Exercise objective: Rewrite the records below, changing every "Game-TextMapper" to "Game-MapMaker" and leaving everything else as it is.

Input:
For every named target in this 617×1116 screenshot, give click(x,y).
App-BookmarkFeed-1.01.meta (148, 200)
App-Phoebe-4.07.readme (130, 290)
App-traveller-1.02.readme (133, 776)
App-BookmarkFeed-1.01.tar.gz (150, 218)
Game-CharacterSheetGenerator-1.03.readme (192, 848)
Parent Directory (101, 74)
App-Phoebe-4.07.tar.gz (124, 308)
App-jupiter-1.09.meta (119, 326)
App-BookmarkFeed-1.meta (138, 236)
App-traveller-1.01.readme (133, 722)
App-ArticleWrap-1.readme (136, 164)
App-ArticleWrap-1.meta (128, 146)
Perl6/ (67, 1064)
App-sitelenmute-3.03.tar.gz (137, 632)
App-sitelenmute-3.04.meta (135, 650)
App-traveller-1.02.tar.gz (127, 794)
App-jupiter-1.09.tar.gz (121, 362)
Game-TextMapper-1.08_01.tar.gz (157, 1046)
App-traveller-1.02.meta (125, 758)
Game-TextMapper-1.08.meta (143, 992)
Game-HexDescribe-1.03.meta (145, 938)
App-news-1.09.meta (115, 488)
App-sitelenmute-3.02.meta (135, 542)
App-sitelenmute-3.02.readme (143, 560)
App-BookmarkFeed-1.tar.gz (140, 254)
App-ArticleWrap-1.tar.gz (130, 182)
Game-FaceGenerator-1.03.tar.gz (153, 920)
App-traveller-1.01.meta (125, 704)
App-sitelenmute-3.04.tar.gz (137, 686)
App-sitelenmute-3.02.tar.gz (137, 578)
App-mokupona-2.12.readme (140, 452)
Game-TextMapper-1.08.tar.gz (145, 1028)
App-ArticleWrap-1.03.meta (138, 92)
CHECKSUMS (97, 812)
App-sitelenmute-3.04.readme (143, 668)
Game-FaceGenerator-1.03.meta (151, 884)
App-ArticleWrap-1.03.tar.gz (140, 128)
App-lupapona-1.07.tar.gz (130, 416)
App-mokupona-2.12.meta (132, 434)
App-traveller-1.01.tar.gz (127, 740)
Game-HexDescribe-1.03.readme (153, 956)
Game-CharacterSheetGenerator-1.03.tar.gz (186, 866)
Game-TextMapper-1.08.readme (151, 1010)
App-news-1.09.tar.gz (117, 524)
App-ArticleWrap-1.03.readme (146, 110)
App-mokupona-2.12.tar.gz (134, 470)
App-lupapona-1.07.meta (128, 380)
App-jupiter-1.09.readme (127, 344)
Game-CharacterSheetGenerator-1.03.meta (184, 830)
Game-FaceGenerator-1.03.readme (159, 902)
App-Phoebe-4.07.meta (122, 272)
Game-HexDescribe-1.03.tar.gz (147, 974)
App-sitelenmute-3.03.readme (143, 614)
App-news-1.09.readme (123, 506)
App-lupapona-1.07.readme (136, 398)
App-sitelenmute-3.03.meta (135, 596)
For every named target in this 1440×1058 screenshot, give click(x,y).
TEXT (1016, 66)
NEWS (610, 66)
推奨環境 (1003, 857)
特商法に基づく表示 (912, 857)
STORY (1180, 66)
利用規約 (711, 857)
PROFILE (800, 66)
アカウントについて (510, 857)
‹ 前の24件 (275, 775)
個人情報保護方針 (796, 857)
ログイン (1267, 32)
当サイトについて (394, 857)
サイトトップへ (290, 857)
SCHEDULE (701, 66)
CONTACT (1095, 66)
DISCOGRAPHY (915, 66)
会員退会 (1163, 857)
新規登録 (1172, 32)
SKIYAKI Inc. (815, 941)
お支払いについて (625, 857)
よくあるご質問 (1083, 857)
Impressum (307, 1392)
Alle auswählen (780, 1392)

Correct response:
For every named target in this 617×1116 screenshot, give click(x,y).
App-BookmarkFeed-1.01.meta (148, 200)
App-Phoebe-4.07.readme (130, 290)
App-traveller-1.02.readme (133, 776)
App-BookmarkFeed-1.01.tar.gz (150, 218)
Game-CharacterSheetGenerator-1.03.readme (192, 848)
Parent Directory (101, 74)
App-Phoebe-4.07.tar.gz (124, 308)
App-jupiter-1.09.meta (119, 326)
App-BookmarkFeed-1.meta (138, 236)
App-traveller-1.01.readme (133, 722)
App-ArticleWrap-1.readme (136, 164)
App-ArticleWrap-1.meta (128, 146)
Perl6/ (67, 1064)
App-sitelenmute-3.03.tar.gz (137, 632)
App-sitelenmute-3.04.meta (135, 650)
App-traveller-1.02.tar.gz (127, 794)
App-jupiter-1.09.tar.gz (121, 362)
Game-MapMaker-1.08_01.tar.gz (157, 1046)
App-traveller-1.02.meta (125, 758)
Game-MapMaker-1.08.meta (143, 992)
Game-HexDescribe-1.03.meta (145, 938)
App-news-1.09.meta (115, 488)
App-sitelenmute-3.02.meta (135, 542)
App-sitelenmute-3.02.readme (143, 560)
App-BookmarkFeed-1.tar.gz (140, 254)
App-ArticleWrap-1.tar.gz (130, 182)
Game-FaceGenerator-1.03.tar.gz (153, 920)
App-traveller-1.01.meta (125, 704)
App-sitelenmute-3.04.tar.gz (137, 686)
App-sitelenmute-3.02.tar.gz (137, 578)
App-mokupona-2.12.readme (140, 452)
Game-MapMaker-1.08.tar.gz (145, 1028)
App-ArticleWrap-1.03.meta (138, 92)
CHECKSUMS (97, 812)
App-sitelenmute-3.04.readme (143, 668)
Game-FaceGenerator-1.03.meta (151, 884)
App-ArticleWrap-1.03.tar.gz (140, 128)
App-lupapona-1.07.tar.gz (130, 416)
App-mokupona-2.12.meta (132, 434)
App-traveller-1.01.tar.gz (127, 740)
Game-HexDescribe-1.03.readme (153, 956)
Game-CharacterSheetGenerator-1.03.tar.gz (186, 866)
Game-MapMaker-1.08.readme (151, 1010)
App-news-1.09.tar.gz (117, 524)
App-ArticleWrap-1.03.readme (146, 110)
App-mokupona-2.12.tar.gz (134, 470)
App-lupapona-1.07.meta (128, 380)
App-jupiter-1.09.readme (127, 344)
Game-CharacterSheetGenerator-1.03.meta (184, 830)
Game-FaceGenerator-1.03.readme (159, 902)
App-Phoebe-4.07.meta (122, 272)
Game-HexDescribe-1.03.tar.gz (147, 974)
App-sitelenmute-3.03.readme (143, 614)
App-news-1.09.readme (123, 506)
App-lupapona-1.07.readme (136, 398)
App-sitelenmute-3.03.meta (135, 596)
For every named target in this 1440×1058 screenshot, give click(x,y).
TEXT (1016, 66)
NEWS (610, 66)
推奨環境 (1003, 857)
特商法に基づく表示 (912, 857)
STORY (1180, 66)
利用規約 (711, 857)
PROFILE (800, 66)
アカウントについて (510, 857)
‹ 前の24件 (275, 775)
個人情報保護方針 (796, 857)
ログイン (1267, 32)
当サイトについて (394, 857)
サイトトップへ (290, 857)
SCHEDULE (701, 66)
CONTACT (1095, 66)
DISCOGRAPHY (915, 66)
会員退会 (1163, 857)
新規登録 (1172, 32)
SKIYAKI Inc. (815, 941)
お支払いについて (625, 857)
よくあるご質問 (1083, 857)
Impressum (307, 1392)
Alle auswählen (780, 1392)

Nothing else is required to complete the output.